A crying shame they weren't taken more seriously coz the flip side of their biggest hit, Aqua Libra, is a stunning slice of mellow piano laden goodness. Evolution on their ill-fated debut twelve still takes me to bleep heaven, throbbing in all the right places, and still sells for under a tenner. Buy it.
Rhythm of Life is also a cheeky little play on Derrick May's masterpiece, which actually sounds cool softening those irrepressibly sexy stabs. Almost as cool as putting JB's funky drummer sample on a Beatles track. The Most Excellent mix of Redhills Road teases in the vocal, then lets it soar. Justin Robertson's remixes were prone to teasing out the vocals, which is testament to its strength.
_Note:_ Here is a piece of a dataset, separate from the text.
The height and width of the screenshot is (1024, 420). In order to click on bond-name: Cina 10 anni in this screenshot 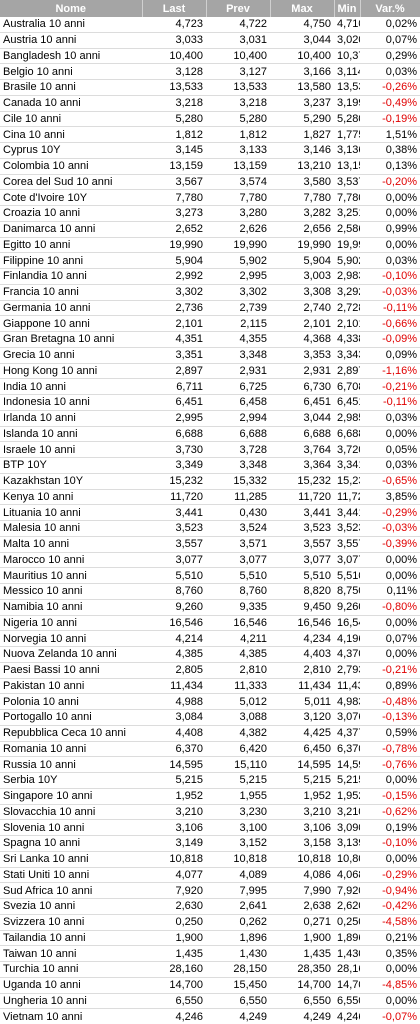, I will do `click(71, 134)`.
They deservedly got the chance to make a studio album and really embraced it. Madstock...The Continuing Adventures Of Bubblecar Fishstands up well and still plays coherently, demonstrating a fine production ear. They comprehended that they were now the weirdest boy band ever but were still subsumed in the same mellow baggy groove that made their big hit such a club moment. Pop songs that sound a bit dull and cheesy fed through videos of Danny Spencer's constant smiles actually come alive and demand much more attention in the context of this LP. Like the opposite of TOTP.
Highlight, the aforementioned Redhills Road, illustrates that they were every bit as odd as Shaun Ryder, whose inane lyrics in stark contrast were lauded by the music press. Odd, but from Stoke and not Salford. So not seen as authentic. They could also concoct a more coherent and convincing form of soft psychedelic dance than the Mondays.
I also reminisce aboutOasis and how fucking over-rated their TOTP performances were, and their authenticity was, with its aggression and simplicity. And I bemoan how LSD sort of fizzled out of the scene, taking Candy Flip with it.